Subject: Natural language and text processing
Course: Language engineering
ECTS credits: 6
Language: Croatian, English
Duration: 1 semester
Status: compulsory elective
Method of teaching: 2 lecture hours and 2 hours of seminar
Prerequisite: Introduction to Natural Language Processing course
Assessment: written exam

Course description:
Natural language processing is the automatic analysis of the human language performed by computer algorithms. It is used to transform the one language form into another, but also for parsing the language form into a structured form.

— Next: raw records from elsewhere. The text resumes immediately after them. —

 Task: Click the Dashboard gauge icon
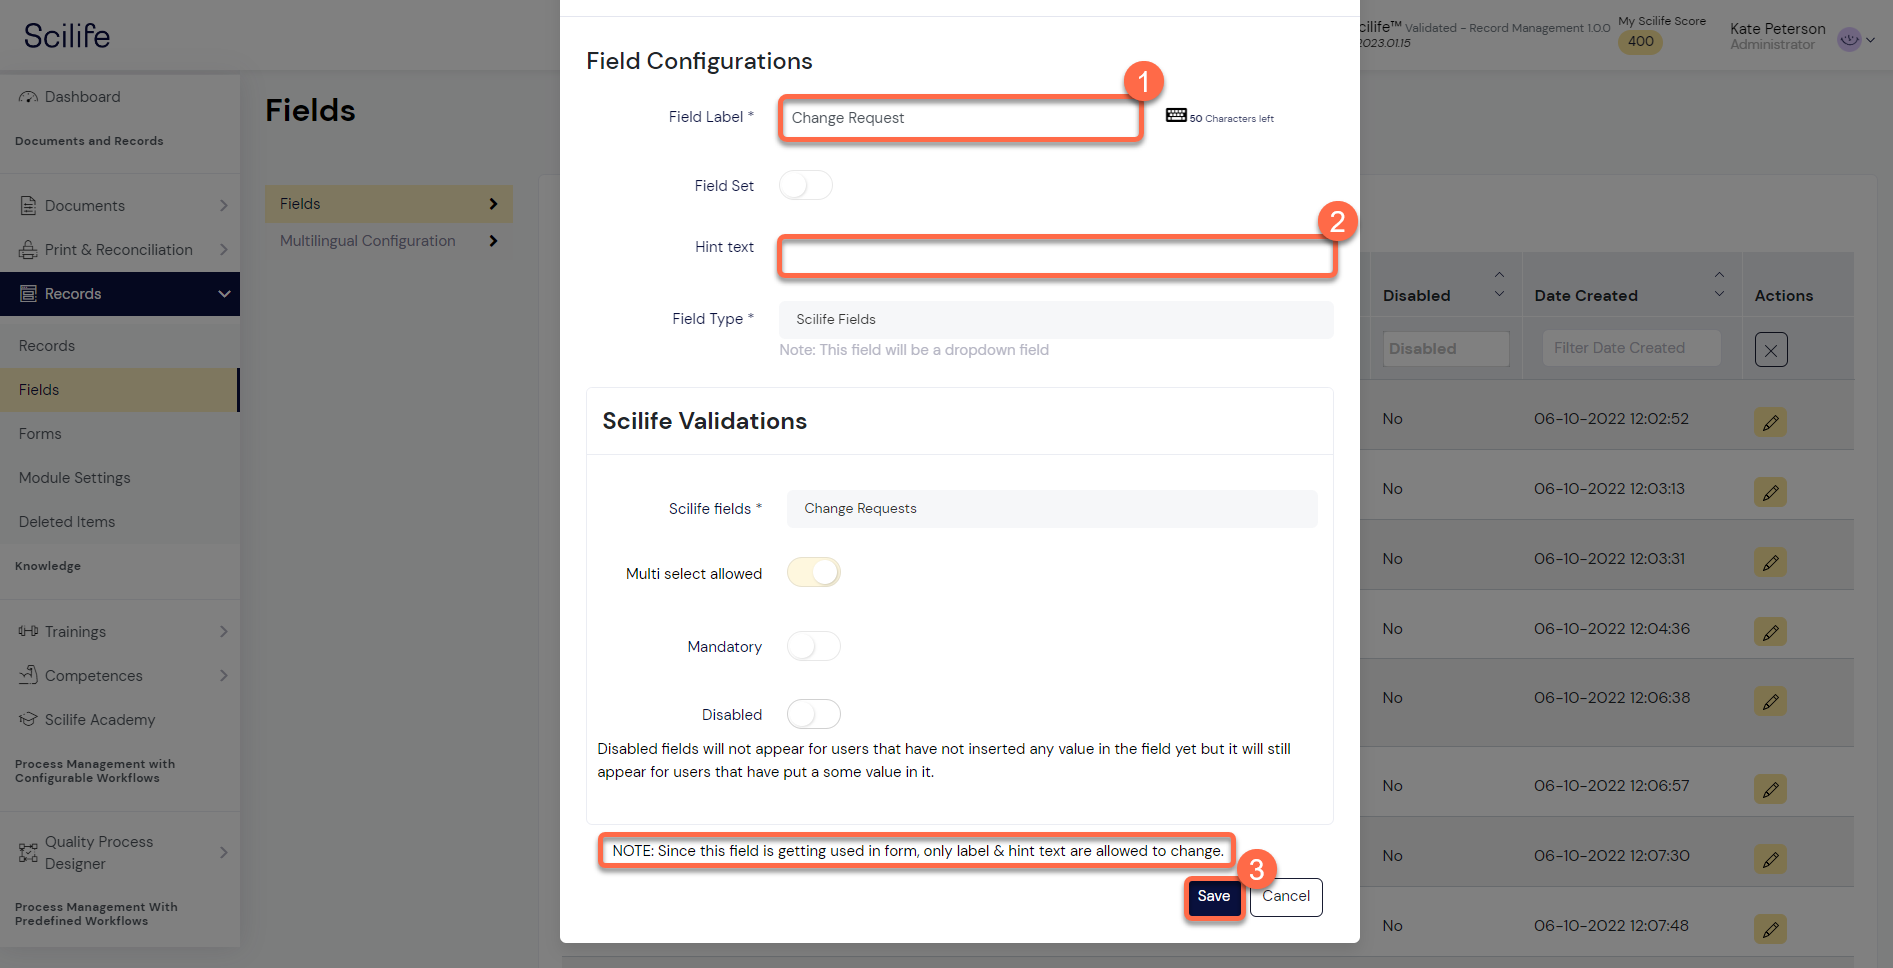click(x=28, y=97)
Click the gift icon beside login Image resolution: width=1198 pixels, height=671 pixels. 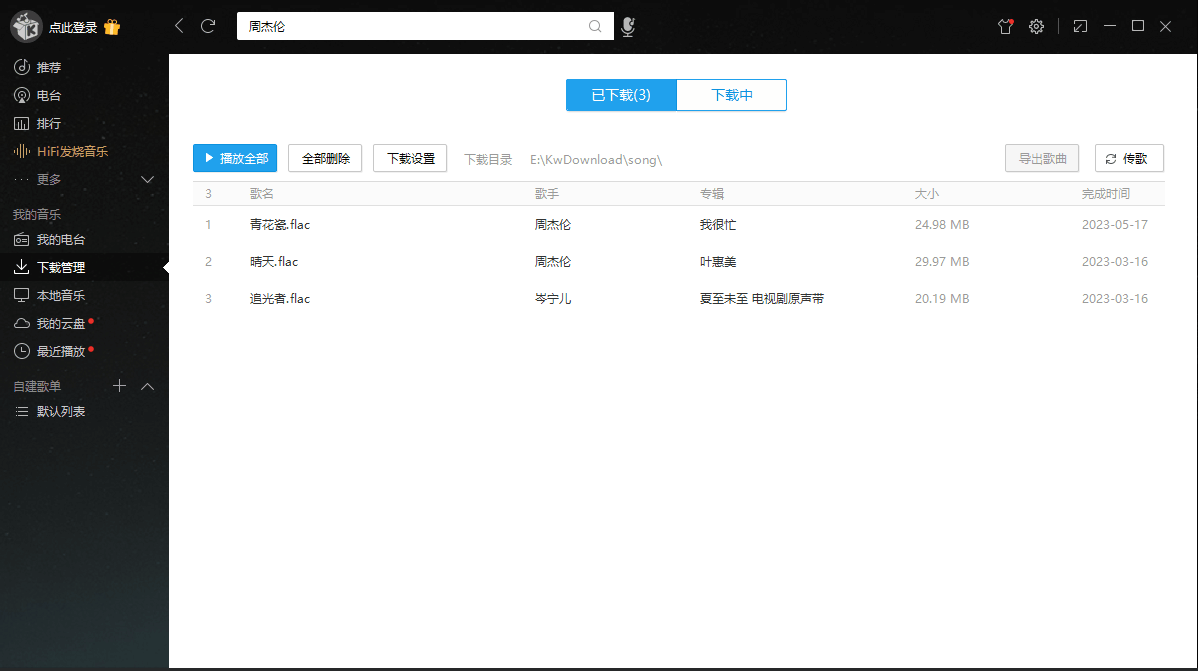pyautogui.click(x=112, y=27)
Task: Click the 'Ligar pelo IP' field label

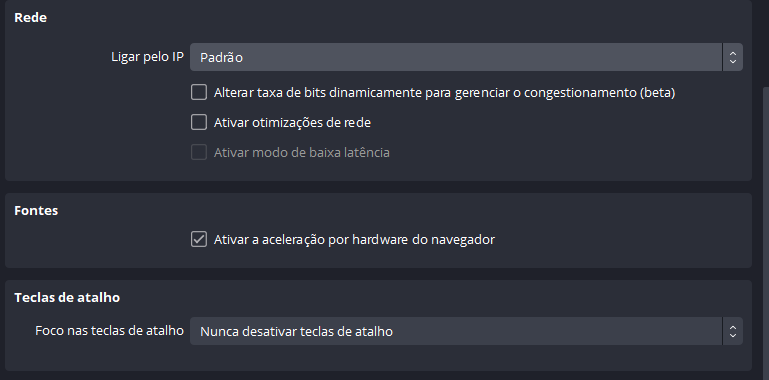Action: [148, 57]
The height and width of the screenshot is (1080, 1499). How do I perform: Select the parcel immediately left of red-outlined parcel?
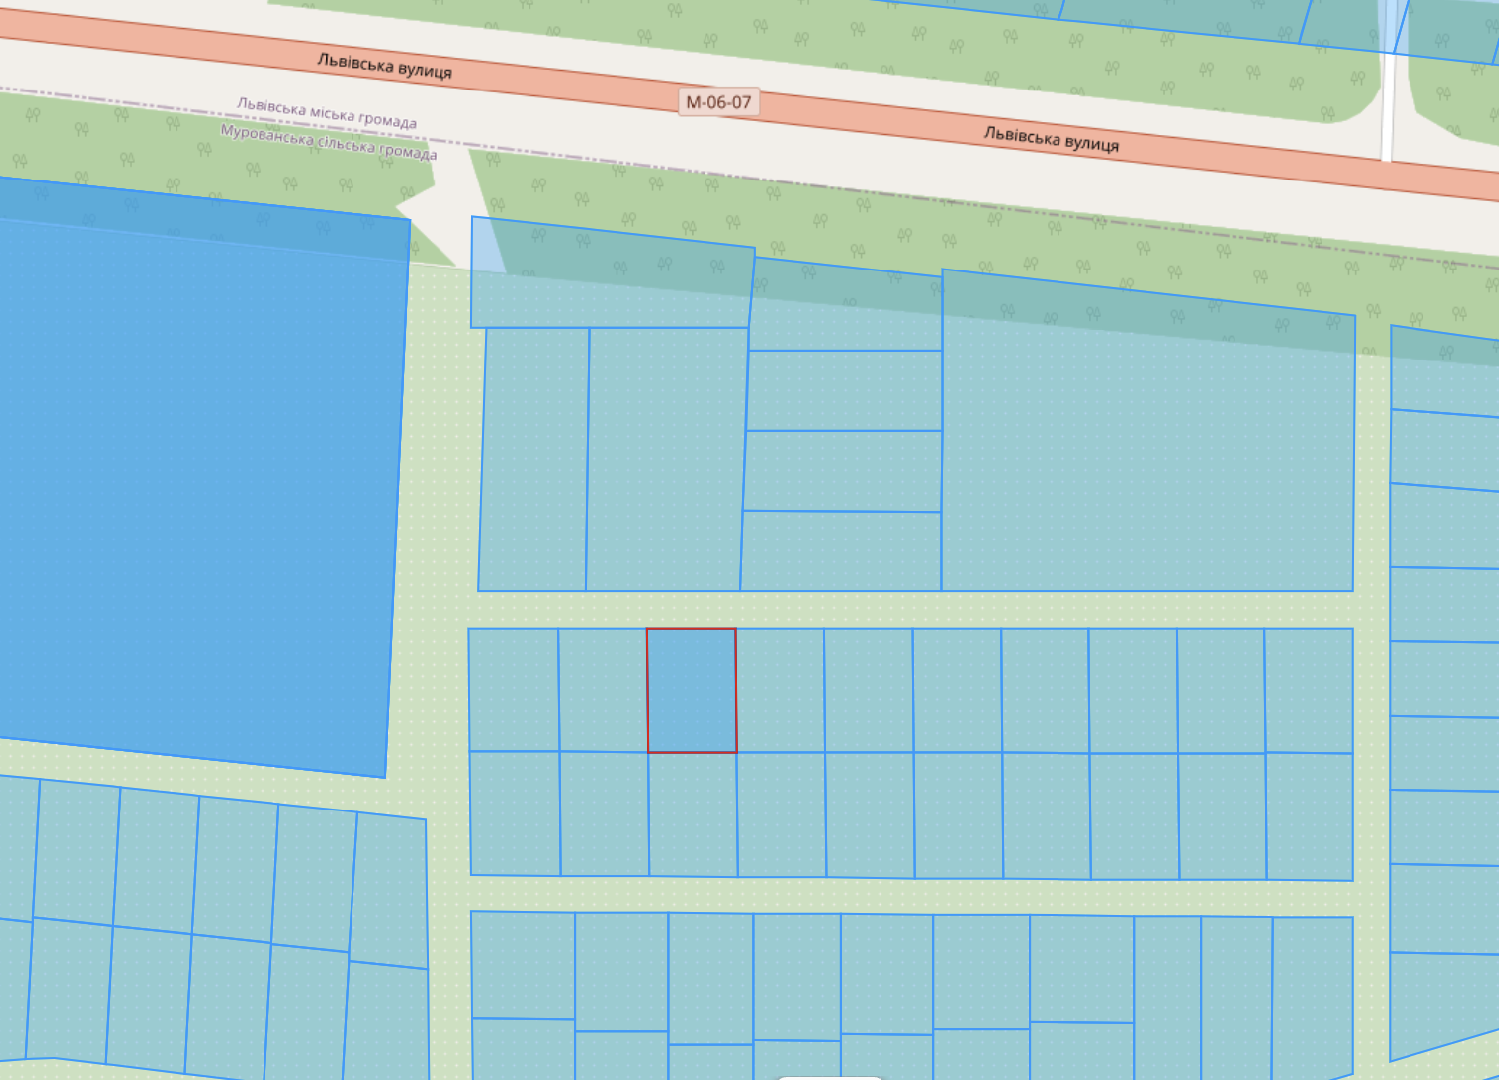click(603, 690)
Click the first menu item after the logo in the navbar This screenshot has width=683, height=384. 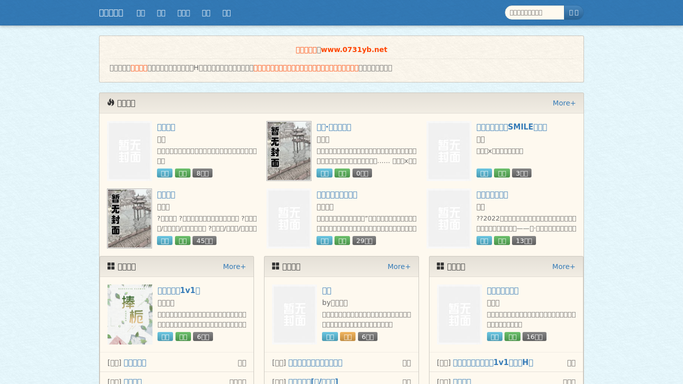[141, 13]
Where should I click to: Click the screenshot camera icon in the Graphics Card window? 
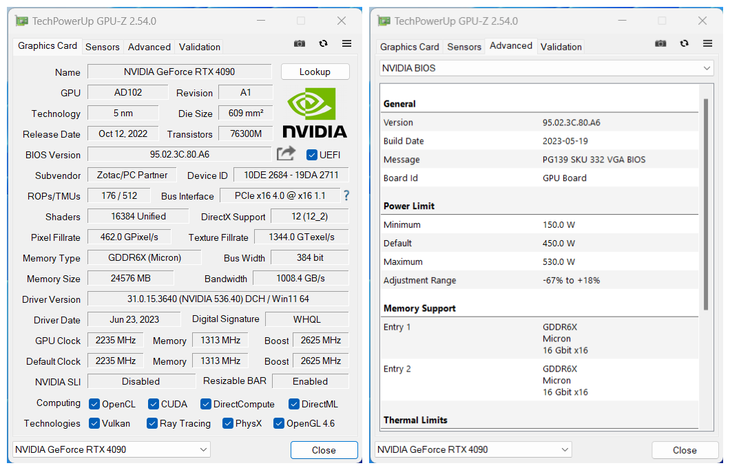tap(299, 44)
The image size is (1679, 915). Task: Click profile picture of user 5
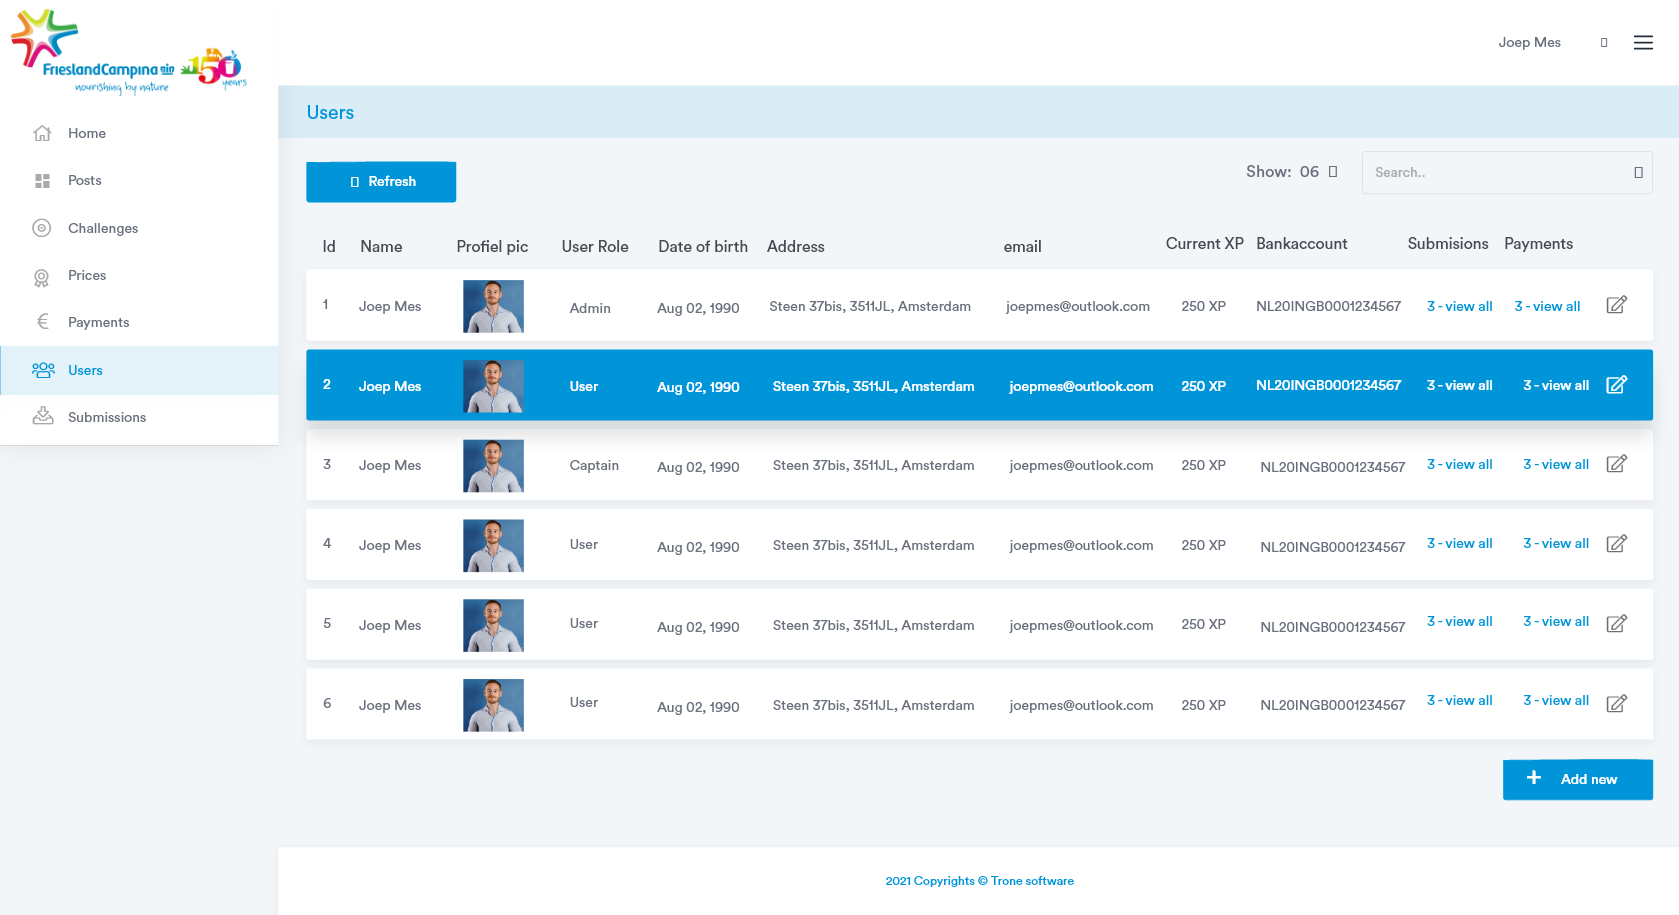(493, 625)
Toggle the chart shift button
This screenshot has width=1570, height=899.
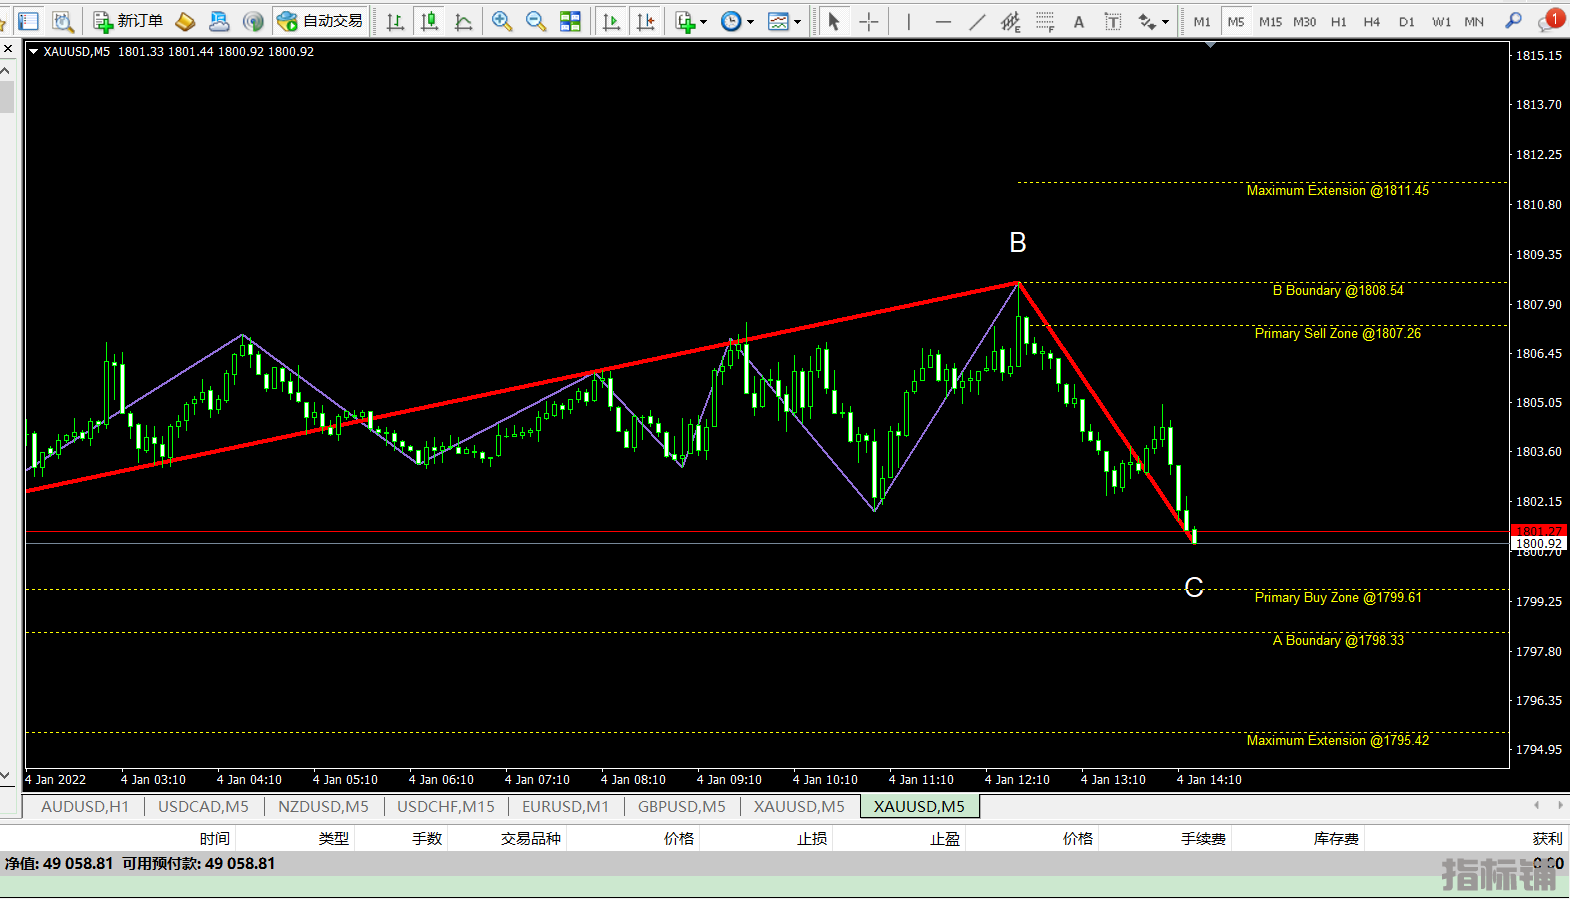[646, 21]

Language conversion includes summarization, paraphrasing and language translation, while parsing encompasses the transformation of the unstructured data into structured form. The course topics are: language engineering in the context of the intelligent systems, levels of lexical knowledge, word-based systems (regular expressions, word-based information retrieval, spelling checkers, word structure and dictionary knowledge presentation) and sentence-based systems (grammars, syntactic categories, automatic tagging, sentence parsing).

Course objectives:
Students should get the theoretical and practical knowledge of the main principles in the language engineering which is one of the most important types of the intelligent systems in information era. Students should by the end of the course be able:
a) To recognize the features which distinguish the natural language system from other intelligent systems
b) To show the in depth knowledge of the word-based system as well as of the sentence- based system
c) To show that they understand the difference in approach based on the linguistic rules from the approach based on pure statistics
d) To evaluate the existing systems

Quality check and success of the course: Quality check and success of the course will be done by combining internal and external evaluation. Internal evaluation will be done by teachers and students using survey method at the end of semester. The external evaluation will be done by colleagues attending the course, by monitoring and assessment of the course.

Reading list:
1. Ivan A. Sag & Thomas Wasow: Syntactic theory: A formal introduction, Stanford: CSLI 1999.
2. Marko Tadić. Jezične tehnologije i hrvatski jezik. Exlibris, Zagreb, 2003.

Additional reading list:
1. Daniel Jurafsky & James H. Martin. Speech and Language Processing. An Introduction to Natural Language Processing. Computational Linguistics, and Speech Recognition. Prentice Hall, 2000.
2. Copestake, Ann. Analysing Sentences, Noel Burton-Roberts, Longman, 1997.
3. Allen, James. Natural Language Understanding. Redwood, CA: Benjamin, 1995.
4. Marko Tadić i Božo Bekavac. Preparation of POS tagging of Croatian using CLaRK System. Proceedings of RANLP2003 Conference (Borovets 2003), Bugarska akademija znanosti, str. 455-459.
5. Marko Tadić i Krešimir Šojat. Finding Multiword Term Candidates in Croatian. Proceedings of RANLP2003 Conference (Borovets 2003), Bugarska akademija znanosti, str. 102-107.
6. Evans, Roger; and Gerald Gazdar. DATR: a Language for Lexical Knowledge Representation. Computational Linguistics 22 (2).167-216.
7. Pinker, Steven. The Language Instinct. London: Penguin, 1994.